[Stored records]

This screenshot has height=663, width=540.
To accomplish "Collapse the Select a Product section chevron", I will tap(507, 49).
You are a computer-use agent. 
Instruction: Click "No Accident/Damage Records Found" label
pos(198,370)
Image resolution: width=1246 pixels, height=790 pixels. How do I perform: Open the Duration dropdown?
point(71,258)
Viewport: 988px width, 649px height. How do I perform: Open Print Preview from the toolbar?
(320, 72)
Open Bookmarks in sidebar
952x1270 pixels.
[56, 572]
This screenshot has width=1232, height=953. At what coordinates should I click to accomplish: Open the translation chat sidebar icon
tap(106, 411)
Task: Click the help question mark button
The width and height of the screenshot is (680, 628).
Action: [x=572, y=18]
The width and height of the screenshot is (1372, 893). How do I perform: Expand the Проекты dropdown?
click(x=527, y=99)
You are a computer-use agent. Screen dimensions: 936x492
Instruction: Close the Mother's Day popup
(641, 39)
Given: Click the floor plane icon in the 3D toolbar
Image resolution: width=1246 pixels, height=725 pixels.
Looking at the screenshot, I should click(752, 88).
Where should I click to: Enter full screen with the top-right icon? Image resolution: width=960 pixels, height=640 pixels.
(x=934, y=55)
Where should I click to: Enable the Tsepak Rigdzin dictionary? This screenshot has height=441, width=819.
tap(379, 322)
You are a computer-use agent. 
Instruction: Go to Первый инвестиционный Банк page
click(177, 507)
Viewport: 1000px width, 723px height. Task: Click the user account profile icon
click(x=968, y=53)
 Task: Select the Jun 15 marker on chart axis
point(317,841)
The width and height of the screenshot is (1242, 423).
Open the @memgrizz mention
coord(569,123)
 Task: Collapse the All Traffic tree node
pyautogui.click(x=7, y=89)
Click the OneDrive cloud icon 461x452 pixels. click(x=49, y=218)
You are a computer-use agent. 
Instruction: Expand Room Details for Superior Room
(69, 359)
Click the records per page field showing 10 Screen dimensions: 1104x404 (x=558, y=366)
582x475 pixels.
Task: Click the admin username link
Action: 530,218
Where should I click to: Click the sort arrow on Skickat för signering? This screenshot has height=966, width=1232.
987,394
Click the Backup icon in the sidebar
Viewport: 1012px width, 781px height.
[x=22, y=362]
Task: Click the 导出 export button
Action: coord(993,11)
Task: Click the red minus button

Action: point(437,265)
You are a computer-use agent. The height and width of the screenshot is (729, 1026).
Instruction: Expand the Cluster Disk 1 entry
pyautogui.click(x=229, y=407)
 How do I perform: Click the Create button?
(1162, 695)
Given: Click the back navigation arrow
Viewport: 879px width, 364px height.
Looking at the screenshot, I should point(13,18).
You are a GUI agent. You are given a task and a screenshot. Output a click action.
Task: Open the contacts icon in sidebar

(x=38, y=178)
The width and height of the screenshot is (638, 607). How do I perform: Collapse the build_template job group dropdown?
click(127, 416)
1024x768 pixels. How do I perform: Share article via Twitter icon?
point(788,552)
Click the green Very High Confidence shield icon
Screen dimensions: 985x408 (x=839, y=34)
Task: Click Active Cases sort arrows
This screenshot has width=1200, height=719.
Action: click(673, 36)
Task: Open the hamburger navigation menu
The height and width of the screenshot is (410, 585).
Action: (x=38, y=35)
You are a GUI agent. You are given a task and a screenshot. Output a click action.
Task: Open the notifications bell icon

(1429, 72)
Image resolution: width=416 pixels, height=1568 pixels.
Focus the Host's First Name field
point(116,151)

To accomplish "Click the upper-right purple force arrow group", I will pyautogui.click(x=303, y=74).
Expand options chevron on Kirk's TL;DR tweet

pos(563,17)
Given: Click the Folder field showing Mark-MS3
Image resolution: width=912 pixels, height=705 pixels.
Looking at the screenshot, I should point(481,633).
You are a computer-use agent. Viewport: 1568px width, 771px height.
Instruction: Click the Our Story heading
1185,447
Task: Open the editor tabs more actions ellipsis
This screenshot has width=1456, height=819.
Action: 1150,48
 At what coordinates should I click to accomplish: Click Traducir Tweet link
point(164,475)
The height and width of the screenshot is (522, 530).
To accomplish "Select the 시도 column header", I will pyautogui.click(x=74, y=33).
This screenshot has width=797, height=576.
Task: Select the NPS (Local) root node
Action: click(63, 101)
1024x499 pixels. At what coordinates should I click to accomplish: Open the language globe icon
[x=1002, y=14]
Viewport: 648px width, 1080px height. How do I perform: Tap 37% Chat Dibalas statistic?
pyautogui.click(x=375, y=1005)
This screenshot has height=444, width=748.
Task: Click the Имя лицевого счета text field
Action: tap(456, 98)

**WHAT NEEDS TO BE DONE:**
Nothing but an exact transcription of the records is expected.

**FINISHED TASK:**
This screenshot has height=663, width=540.
To accomplish "Collapse the Select a Product section chevron", I will tap(507, 49).
You are a computer-use agent. 
Instruction: Click "No Accident/Damage Records Found" label
pos(198,370)
Image resolution: width=1246 pixels, height=790 pixels. How do I perform: Open the Duration dropdown?
point(71,258)
Viewport: 988px width, 649px height. How do I perform: Open Print Preview from the toolbar?
(320, 72)
Open Bookmarks in sidebar
952x1270 pixels.
[56, 572]
This screenshot has width=1232, height=953. At what coordinates should I click to accomplish: Open the translation chat sidebar icon
tap(106, 411)
Task: Click the help question mark button
The width and height of the screenshot is (680, 628).
Action: [x=572, y=18]
The width and height of the screenshot is (1372, 893). How do I perform: Expand the Проекты dropdown?
click(x=527, y=99)
You are a computer-use agent. Screen dimensions: 936x492
Instruction: Close the Mother's Day popup
(641, 39)
Given: Click the floor plane icon in the 3D toolbar
Image resolution: width=1246 pixels, height=725 pixels.
Looking at the screenshot, I should click(752, 88).
Where should I click to: Enter full screen with the top-right icon? Image resolution: width=960 pixels, height=640 pixels.
(x=934, y=55)
Where should I click to: Enable the Tsepak Rigdzin dictionary? This screenshot has height=441, width=819.
tap(379, 322)
You are a computer-use agent. 
Instruction: Go to Первый инвестиционный Банк page
click(177, 507)
Viewport: 1000px width, 723px height. Task: Click the user account profile icon
click(x=968, y=53)
 Task: Select the Jun 15 marker on chart axis
point(317,841)
The width and height of the screenshot is (1242, 423).
Open the @memgrizz mention
coord(569,123)
 Task: Collapse the All Traffic tree node
pyautogui.click(x=7, y=89)
Click the OneDrive cloud icon 461x452 pixels. click(x=49, y=218)
You are a computer-use agent. 
Instruction: Expand Room Details for Superior Room
(69, 359)
Click the records per page field showing 10 Screen dimensions: 1104x404 (x=558, y=366)
582x475 pixels.
Task: Click the admin username link
Action: 530,218
Where should I click to: Click the sort arrow on Skickat för signering? This screenshot has height=966, width=1232.
987,394
Click the Backup icon in the sidebar
Viewport: 1012px width, 781px height.
[x=22, y=362]
Task: Click the 导出 export button
Action: coord(993,11)
Task: Click the red minus button

Action: point(437,265)
You are a computer-use agent. The height and width of the screenshot is (729, 1026).
Instruction: Expand the Cluster Disk 1 entry
pyautogui.click(x=229, y=407)
 How do I perform: Click the Create button?
(1162, 695)
Given: Click the back navigation arrow
Viewport: 879px width, 364px height.
Looking at the screenshot, I should point(13,18).
You are a GUI agent. You are given a task and a screenshot. Output a click action.
Task: Open the contacts icon in sidebar

(x=38, y=178)
The width and height of the screenshot is (638, 607). How do I perform: Collapse the build_template job group dropdown?
click(127, 416)
1024x768 pixels. How do I perform: Share article via Twitter icon?
point(788,552)
Click the green Very High Confidence shield icon
Screen dimensions: 985x408 (x=839, y=34)
Task: Click Active Cases sort arrows
This screenshot has width=1200, height=719.
Action: click(673, 36)
Task: Open the hamburger navigation menu
The height and width of the screenshot is (410, 585).
Action: (x=38, y=35)
You are a GUI agent. You are given a task and a screenshot. Output a click action.
Task: Open the notifications bell icon

(1429, 72)
Image resolution: width=416 pixels, height=1568 pixels.
Focus the Host's First Name field
point(116,151)

To accomplish "Click the upper-right purple force arrow group", I will pyautogui.click(x=303, y=74).
Expand options chevron on Kirk's TL;DR tweet

pos(563,17)
Given: Click the Folder field showing Mark-MS3
Image resolution: width=912 pixels, height=705 pixels.
Looking at the screenshot, I should point(481,633).
You are a computer-use agent. Viewport: 1568px width, 771px height.
Instruction: Click the Our Story heading
1185,447
Task: Open the editor tabs more actions ellipsis
This screenshot has width=1456, height=819.
Action: 1150,48
 At what coordinates should I click to accomplish: Click Traducir Tweet link
point(164,475)
The height and width of the screenshot is (522, 530).
To accomplish "Select the 시도 column header", I will pyautogui.click(x=74, y=33).
This screenshot has width=797, height=576.
Task: Select the NPS (Local) root node
Action: click(63, 101)
1024x499 pixels. At what coordinates should I click to accomplish: Open the language globe icon
[x=1002, y=14]
Viewport: 648px width, 1080px height. How do I perform: Tap 37% Chat Dibalas statistic?
pyautogui.click(x=375, y=1005)
This screenshot has height=444, width=748.
Task: Click the Имя лицевого счета text field
Action: tap(456, 98)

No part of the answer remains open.